> [Page extract]
Back to skills
extension
Category: Data & AnalyticsAPI key required

Social Media Data Hub

Unified Apify-based retrieval for TikTok, Instagram, X/Twitter, and YouTube profile, post, and comment data with cross-platform normalization for analysis wo...

personAuthor: galaxy-earthhubclawhub

Social Media Data Hub

Use Apify to collect social media data from TikTok, Instagram, X/Twitter, and YouTube through one consistent workflow.

Core Capabilities

  1. Profile lookup - Retrieve profile metadata such as follower count, content volume, and bio.
  2. Bulk post retrieval - Pull recent or popular posts for an account together with engagement metrics.
  3. Single-post lookup - Input a post URL and return a normalized record with key metrics.
  4. Comment retrieval - Fetch comment threads for a supported post URL.
  5. Cross-platform normalization - Map all supported platforms into one shared schema for analysis.

Actor Mapping

| Platform | Actor ID | Purpose | |------|----------|------| | TikTok | clockworks/tiktok-scraper | Profiles, posts, comments | | Instagram | apify/instagram-scraper | Profiles, posts, comments | | X/Twitter (bulk) | apidojo/tweet-scraper | Bulk tweet retrieval (50+ items) | | X/Twitter (precise) | apidojo/twitter-scraper-lite | Single tweet, conversation, or small batches | | YouTube | streamers/youtube-scraper | Channels and videos |

Usage

All scripts live under {baseDir}/scripts/, are executed with python3, and return JSON.

Profile Lookup

python3 {baseDir}/scripts/fetch_profile.py --platform tiktok --username "khaby.lame"
python3 {baseDir}/scripts/fetch_profile.py --platform instagram --username "natgeo"
python3 {baseDir}/scripts/fetch_profile.py --platform twitter --username "elonmusk"
python3 {baseDir}/scripts/fetch_profile.py --platform youtube --channel-url "https://www.youtube.com/@MrBeast"

Bulk Post Retrieval

python3 {baseDir}/scripts/fetch_posts.py --platform tiktok --username "khaby.lame" --count 20
python3 {baseDir}/scripts/fetch_posts.py --platform instagram --username "natgeo" --count 30
python3 {baseDir}/scripts/fetch_posts.py --platform twitter --username "elonmusk" --count 100
python3 {baseDir}/scripts/fetch_posts.py --platform youtube --channel-url "https://www.youtube.com/@MrBeast" --count 50

Single-Post Lookup

python3 {baseDir}/scripts/fetch_single_post.py --url "https://www.tiktok.com/@user/video/123456"

> [Data block]

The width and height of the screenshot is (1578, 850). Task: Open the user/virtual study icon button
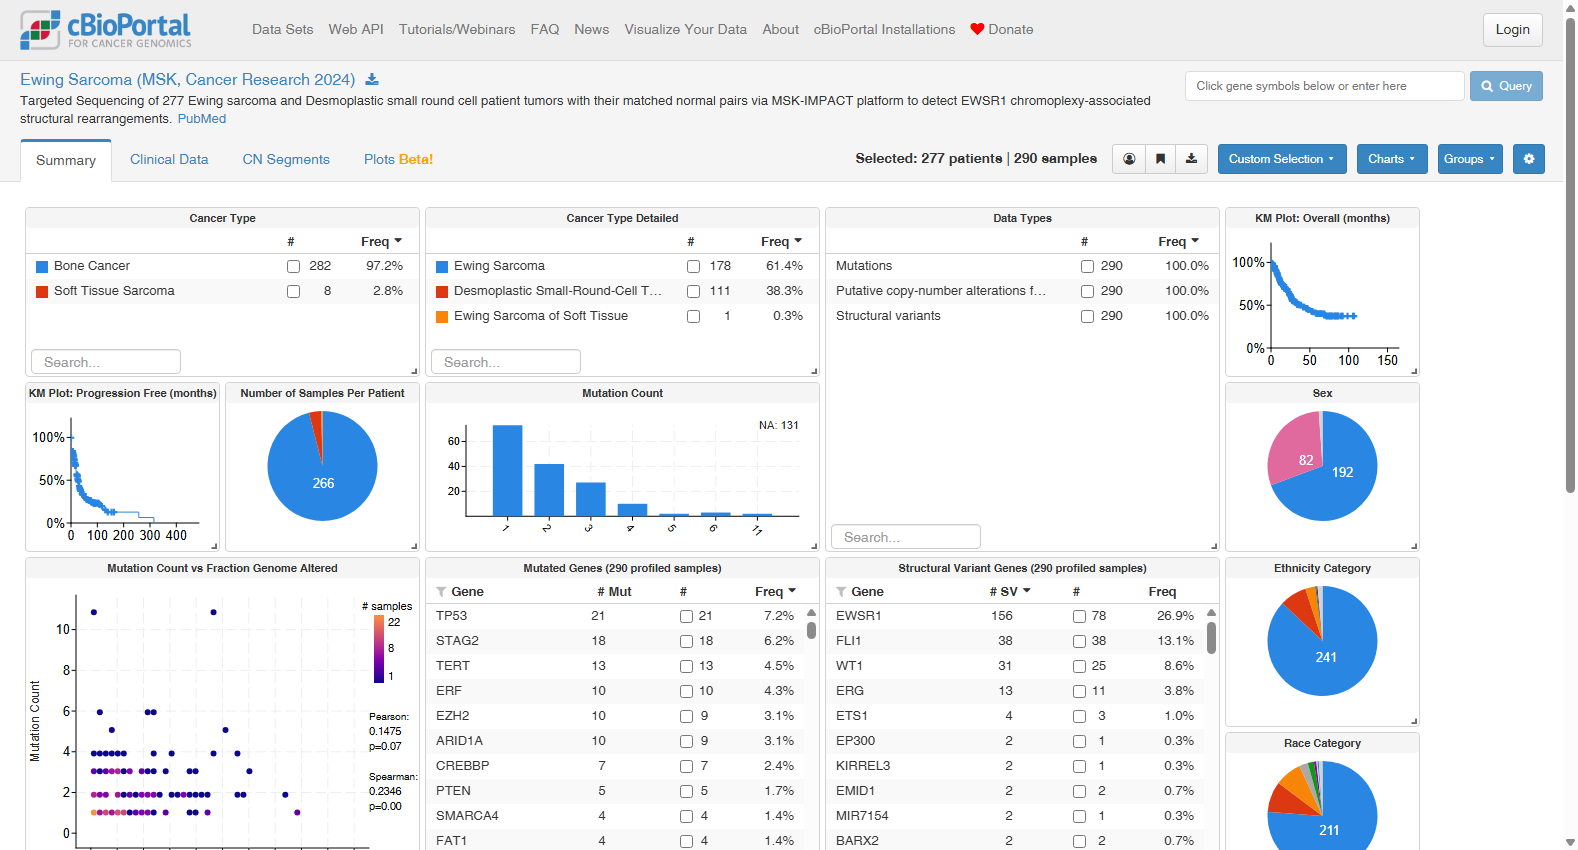point(1129,159)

> [Exercise task 1] Duplicate the stretch of the Social Media Data Hub page from "personAuthor: galaxy-earthhubclawhub" through "volume, and bio.".
> [Exercise task 2]
Answer these questions using the Social Media Data Hub page.
(a) Which actor ID is assigned to YouTube?
(b) In what format do the scripts return their results?
(c) What count is given in the Instagram bulk post retrieval command?
The lines above are separate material and are not part of the Social Media Data Hub page.

> [Expected output 1]
personAuthor: galaxy-earthhubclawhub

Social Media Data Hub

Use Apify to collect social media data from TikTok, Instagram, X/Twitter, and YouTube through one consistent workflow.

Core Capabilities

  1. Profile lookup - Retrieve profile metadata such as follower count, content volume, and bio.

> [Expected output 2]
(a) streamers/youtube-scraper
(b) JSON
(c) 30